UNITED STATES FIRE INSU. CO. v. Welch

294 S.E.2d 713 | Ga. Ct. App. | 1982

163 Ga. App. 480 (1982)
294 S.E.2d 713

UNITED STATES FIRE INSURANCE COMPANY
v.
WELCH.

64454.

Court of Appeals of Georgia.

Decided September 13, 1982.

William C. Sanders, for appellant.

Willard H. Chason, for appellee.

QUILLIAN, Chief Judge.

This is an action to recover for a collision loss under a policy of automobile insurance.

Appellee's automobile was insured by appellant insurer in a policy which provided collision coverage with a liability limit of the lesser of the actual cash value of the damaged vehicle or the amount necessary to repair or replace the vehicle, less $200 deductible. The vehicle was damaged by being completely immersed in the waters of a *481 lake and the damage was covered by the collision loss provisions of the policy. The vehicle had been purchased new less than three months before the loss and had been driven less than 1800 miles. The water immersion voided the manufacturer's warranty. At the insurer's election repairs were made at a cost of $2,171 but the repair would not guarantee the condition of the vehicle, only the parts replaced and the repairs actually made. The insurer paid the appellee the repair cost less the deductible, which was less than the actual cash value of the vehicle. The difference in the value of the vehicle before and after the damage and after the repairs, plus deductible, was $3600 loss in value. In a non-jury trial, based upon the terms of the policy and a stipulation which included the foregoing facts, the trial court found for appellee in the amount claimed, from which the appeal is taken. Held:

Appellant asserts that the judgment was erroneous because appellee should be held to the literal terms of the policy that if the vehicle is repaired the insured must accept the cost of repairs even if it is less than the actual cash value of vehicle. Appellant argues that its policy terms distinguishes it from the policy provisions in other cases which have decided this issue adversely to its position.

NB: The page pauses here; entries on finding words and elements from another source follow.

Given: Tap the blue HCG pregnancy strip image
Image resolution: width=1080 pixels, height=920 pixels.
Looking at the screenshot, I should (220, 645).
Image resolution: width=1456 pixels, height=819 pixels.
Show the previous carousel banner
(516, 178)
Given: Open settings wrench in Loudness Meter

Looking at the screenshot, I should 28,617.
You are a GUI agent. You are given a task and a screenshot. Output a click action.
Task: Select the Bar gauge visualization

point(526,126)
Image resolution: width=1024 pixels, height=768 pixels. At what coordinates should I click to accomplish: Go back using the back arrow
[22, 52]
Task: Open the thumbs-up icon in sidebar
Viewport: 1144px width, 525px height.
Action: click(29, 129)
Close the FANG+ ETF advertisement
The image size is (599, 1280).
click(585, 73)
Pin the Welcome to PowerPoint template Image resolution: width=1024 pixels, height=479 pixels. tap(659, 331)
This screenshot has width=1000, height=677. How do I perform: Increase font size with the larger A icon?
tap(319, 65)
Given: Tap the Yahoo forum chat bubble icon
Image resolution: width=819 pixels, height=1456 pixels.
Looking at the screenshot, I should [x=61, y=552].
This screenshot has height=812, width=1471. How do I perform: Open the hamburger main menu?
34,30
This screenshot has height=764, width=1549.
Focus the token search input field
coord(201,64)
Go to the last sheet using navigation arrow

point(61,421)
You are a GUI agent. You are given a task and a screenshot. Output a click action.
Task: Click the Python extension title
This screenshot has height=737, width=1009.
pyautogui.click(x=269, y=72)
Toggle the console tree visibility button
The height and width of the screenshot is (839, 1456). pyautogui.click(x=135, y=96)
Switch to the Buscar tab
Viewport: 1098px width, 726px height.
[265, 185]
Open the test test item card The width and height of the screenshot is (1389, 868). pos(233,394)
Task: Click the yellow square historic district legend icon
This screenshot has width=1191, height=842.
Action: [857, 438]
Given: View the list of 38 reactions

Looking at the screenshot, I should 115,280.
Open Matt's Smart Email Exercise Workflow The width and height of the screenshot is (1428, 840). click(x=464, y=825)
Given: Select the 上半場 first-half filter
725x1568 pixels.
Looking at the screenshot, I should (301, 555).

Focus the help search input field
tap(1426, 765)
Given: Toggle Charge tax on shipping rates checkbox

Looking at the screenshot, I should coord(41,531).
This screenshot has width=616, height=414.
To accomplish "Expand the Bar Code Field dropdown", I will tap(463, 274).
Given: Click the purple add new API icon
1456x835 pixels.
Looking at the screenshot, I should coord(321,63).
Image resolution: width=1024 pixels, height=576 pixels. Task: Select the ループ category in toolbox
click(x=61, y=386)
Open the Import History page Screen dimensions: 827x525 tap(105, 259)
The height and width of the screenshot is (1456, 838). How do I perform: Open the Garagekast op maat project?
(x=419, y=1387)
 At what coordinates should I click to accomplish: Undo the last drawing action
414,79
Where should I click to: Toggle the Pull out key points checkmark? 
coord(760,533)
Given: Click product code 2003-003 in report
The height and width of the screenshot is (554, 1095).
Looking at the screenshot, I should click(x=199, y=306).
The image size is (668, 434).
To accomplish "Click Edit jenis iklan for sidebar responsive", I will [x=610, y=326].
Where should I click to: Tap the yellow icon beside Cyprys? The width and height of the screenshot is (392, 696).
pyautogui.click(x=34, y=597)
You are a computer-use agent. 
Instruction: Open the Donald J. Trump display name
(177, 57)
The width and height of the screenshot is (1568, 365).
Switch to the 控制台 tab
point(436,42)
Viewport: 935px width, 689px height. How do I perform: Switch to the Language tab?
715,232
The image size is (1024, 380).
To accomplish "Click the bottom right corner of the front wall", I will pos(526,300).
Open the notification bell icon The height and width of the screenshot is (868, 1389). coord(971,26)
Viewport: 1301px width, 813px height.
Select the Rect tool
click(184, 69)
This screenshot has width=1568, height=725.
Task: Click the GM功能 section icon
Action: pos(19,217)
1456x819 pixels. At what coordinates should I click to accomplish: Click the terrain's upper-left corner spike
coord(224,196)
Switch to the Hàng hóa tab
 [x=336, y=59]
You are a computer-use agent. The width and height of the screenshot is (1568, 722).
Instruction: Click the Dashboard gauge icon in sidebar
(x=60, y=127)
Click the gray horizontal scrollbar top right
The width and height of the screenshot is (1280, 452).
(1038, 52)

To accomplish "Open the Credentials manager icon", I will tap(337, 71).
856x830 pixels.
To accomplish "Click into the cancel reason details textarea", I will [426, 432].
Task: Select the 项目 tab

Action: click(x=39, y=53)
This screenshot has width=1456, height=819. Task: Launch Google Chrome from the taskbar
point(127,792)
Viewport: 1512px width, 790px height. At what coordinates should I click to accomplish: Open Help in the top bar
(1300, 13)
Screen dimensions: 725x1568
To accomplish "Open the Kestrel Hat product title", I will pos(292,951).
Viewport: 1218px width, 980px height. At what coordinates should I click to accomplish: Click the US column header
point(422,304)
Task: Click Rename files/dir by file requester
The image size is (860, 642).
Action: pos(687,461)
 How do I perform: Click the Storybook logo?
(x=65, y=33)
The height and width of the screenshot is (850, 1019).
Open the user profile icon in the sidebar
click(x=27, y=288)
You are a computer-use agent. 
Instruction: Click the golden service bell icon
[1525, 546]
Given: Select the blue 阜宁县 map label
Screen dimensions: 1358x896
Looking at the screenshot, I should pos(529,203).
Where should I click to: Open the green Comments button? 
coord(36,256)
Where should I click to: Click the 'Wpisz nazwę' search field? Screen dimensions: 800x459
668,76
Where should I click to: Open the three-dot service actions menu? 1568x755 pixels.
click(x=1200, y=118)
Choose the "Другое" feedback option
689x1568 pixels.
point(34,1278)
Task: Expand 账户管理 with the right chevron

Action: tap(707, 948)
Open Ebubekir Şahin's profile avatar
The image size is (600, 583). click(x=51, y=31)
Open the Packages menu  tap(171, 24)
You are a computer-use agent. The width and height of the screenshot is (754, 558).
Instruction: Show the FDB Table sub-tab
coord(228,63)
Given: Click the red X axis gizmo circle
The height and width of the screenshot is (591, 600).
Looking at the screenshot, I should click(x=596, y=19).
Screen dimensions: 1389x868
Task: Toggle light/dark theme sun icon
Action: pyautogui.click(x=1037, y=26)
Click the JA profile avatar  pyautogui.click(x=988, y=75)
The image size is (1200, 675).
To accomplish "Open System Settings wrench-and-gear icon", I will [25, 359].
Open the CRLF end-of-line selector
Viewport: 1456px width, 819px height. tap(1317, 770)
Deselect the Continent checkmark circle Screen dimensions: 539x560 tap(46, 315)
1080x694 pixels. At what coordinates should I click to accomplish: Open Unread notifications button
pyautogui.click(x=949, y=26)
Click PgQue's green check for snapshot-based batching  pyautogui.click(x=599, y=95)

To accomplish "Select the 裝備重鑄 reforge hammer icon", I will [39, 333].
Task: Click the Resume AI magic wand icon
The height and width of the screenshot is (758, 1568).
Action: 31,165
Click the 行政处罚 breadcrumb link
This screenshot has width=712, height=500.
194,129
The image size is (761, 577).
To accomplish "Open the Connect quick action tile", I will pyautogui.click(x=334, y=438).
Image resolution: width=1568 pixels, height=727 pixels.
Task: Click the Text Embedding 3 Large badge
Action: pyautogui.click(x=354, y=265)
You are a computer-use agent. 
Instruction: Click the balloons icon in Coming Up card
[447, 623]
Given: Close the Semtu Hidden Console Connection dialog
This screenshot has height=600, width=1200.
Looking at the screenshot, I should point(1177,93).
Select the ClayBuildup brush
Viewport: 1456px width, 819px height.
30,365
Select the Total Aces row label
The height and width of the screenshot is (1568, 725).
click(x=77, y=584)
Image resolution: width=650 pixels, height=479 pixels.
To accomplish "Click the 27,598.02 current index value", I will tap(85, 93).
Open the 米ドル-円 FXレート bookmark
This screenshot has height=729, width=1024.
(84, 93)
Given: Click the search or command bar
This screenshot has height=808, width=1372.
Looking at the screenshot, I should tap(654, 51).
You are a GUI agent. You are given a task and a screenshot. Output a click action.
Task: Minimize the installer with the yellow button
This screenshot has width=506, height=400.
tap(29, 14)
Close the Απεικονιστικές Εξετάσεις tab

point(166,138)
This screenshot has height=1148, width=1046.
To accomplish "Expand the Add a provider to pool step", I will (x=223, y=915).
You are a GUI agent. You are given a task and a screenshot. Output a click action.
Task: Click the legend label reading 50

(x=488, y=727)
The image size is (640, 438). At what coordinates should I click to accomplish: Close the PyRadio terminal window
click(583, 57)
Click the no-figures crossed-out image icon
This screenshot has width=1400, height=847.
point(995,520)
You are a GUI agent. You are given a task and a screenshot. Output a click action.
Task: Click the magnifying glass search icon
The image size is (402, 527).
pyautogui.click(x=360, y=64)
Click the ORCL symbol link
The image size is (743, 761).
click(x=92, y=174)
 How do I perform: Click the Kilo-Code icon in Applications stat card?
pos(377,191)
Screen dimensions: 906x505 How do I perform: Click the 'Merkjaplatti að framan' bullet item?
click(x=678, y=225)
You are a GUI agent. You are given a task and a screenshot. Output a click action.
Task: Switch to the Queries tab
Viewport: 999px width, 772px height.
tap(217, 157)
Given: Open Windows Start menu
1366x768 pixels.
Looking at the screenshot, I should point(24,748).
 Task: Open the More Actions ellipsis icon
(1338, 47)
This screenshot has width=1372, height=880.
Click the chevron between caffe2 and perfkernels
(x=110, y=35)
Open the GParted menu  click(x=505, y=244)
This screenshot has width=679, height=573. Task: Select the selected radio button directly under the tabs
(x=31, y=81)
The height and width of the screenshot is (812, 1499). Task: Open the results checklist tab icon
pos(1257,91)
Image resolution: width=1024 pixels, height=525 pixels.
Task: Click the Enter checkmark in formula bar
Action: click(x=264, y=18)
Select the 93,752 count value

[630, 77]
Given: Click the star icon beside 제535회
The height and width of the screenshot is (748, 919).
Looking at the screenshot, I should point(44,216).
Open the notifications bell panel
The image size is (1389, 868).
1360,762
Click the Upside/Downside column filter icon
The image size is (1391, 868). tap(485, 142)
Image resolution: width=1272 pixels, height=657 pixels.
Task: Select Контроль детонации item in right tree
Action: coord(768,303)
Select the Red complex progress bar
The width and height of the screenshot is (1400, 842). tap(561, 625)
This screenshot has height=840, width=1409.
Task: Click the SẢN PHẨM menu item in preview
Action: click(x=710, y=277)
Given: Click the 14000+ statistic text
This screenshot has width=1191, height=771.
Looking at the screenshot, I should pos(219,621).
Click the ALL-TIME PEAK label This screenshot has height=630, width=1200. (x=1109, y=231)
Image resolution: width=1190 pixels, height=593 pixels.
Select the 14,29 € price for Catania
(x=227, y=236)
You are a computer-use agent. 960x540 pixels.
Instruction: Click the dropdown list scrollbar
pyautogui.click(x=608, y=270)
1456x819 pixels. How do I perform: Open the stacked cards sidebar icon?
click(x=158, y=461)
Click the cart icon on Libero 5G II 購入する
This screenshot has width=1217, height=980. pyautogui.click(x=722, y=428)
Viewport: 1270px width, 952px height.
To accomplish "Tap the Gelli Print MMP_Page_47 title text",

We do not agree with the assertion.

Appellant misconstrues the meaning of repair in the limits of liability provision as meaning any repair. We construe repair to mean restoration of the vehicle to substantially the same condition and value as existed before the damage occurred. Compare, Auto-Owners Ins. Co. v. Green, 220 S2d 29 (Fla.App.).

Appellant also overlooks its primary contractual obligation. "We will pay for loss caused by collision. . . minus any applicable deductible . . ."

"`Policies of insurance will be liberally construed in favor of the object to be accomplished, and the conditions and provisions of contracts on insurance will be strictly construed against the insurer who prepares such contracts. [Cit.]" U. S. Fidelity &c. v. Corbett, 35 Ga. App. 606, 610 (134 SE 336).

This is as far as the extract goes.